I and many with me have serious issues with Proposal for a REGULATION OF THE EUROPEAN PARLIAMENT AND OF THE COUNCIL on electronic identification and trust services for electronic transactions in the internal market' COM(2012) 238/2, and no, it is not only the very long name of the proposal, but that the way it tries to solve the problem with the fact Directive 1999/93/EC on a ‘Community framework for electronic signatures’ has not been implemented. In reality, I think the problem that it is not implemented is that the Directive tried to impose on entities who to trust. One can never do that. Whoever is to take and calculate a risk must both benefit from a trust service and be able to choose as many parameters as possible.

Also note that what now is created is a Regulation. Not a Directive. If this regulation that is on its way through the European Parliament passes, it is immediately legislation. It is not, as a directive, to be implemented in national legislation.

But this explanation might not explain clearly enough why the regulation is bad. My friend Fredrik Ljunggren at Kirei has explained very well the flaws of the regulation. Below are his words:

I think the problems are:

  1. The focus on a government-provided electronic identification scheme using a single technology, which have been tried in several member states and failed miserably every single time.
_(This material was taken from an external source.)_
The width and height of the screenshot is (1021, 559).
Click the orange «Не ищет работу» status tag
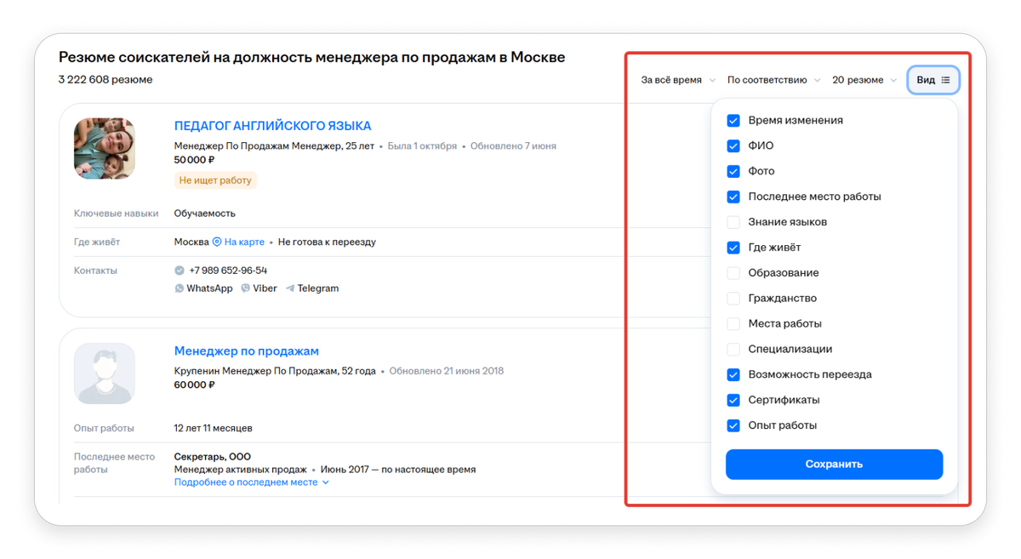[x=214, y=180]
I’m not aware of a single successful roll-out of government issued PKI-based tokens to citizens (successful = where citizens actually use the tokens) during the decade of the old directive (1999/93/EC).
  2. The lack of a trust framework, which would clearly define assurance levels for interoperability. This is not suitable to have in a legislation, but is rather a set of rules mutually agreed between the stakeholders (the MS in this case). The regulation should provide (just) the foundation for such a mutually agreed trust.
  3. The complexity and low-level technocratic approach has been discussed in many fora. It focuses on the methodology, not the goals to achieve. Rather than harmonizing the legal status of an electronic signature, it regulates everything from how time should be provided to the requirements of a device for creating such signatures. Hand-written signatures can be created on any paper, using any type of pen. And we have not had the need for a certification scheme of watches and clocks before.
  4. There is no clear trust model. It is immensely unclear what liability a MS would assume on behalf of a trust service provider for participating in this model. Also, it prohibits any business model where the costs are transferred to where the benefits arise (the relying parties). This is a key to get the ecosystem started, as I believe the development are driven by market forces rather than incubated by the government using tax money (see bullet 1). This is also closely tied to bullet 2.

In my opinion, a regulation must be the lowest common denominator necessary to facilitate interoperable trust between MS. Everything beyond that is just likely to create obstacles for the very purpose of the regulation. As evidence I refer to the old directive.

The trust have to originate from voluntary agreements. No entity can be forced to trust another, they would do it for their own benefit and choose who to trust. A federation (or similar constellation of trust service providers) would be a way for a relying party to establish transitive trust to possibly a large numbers of trust service providers. It is purely something to facilitate integration, and even within a federation, an entity may have separate rules for who to trust and not trust.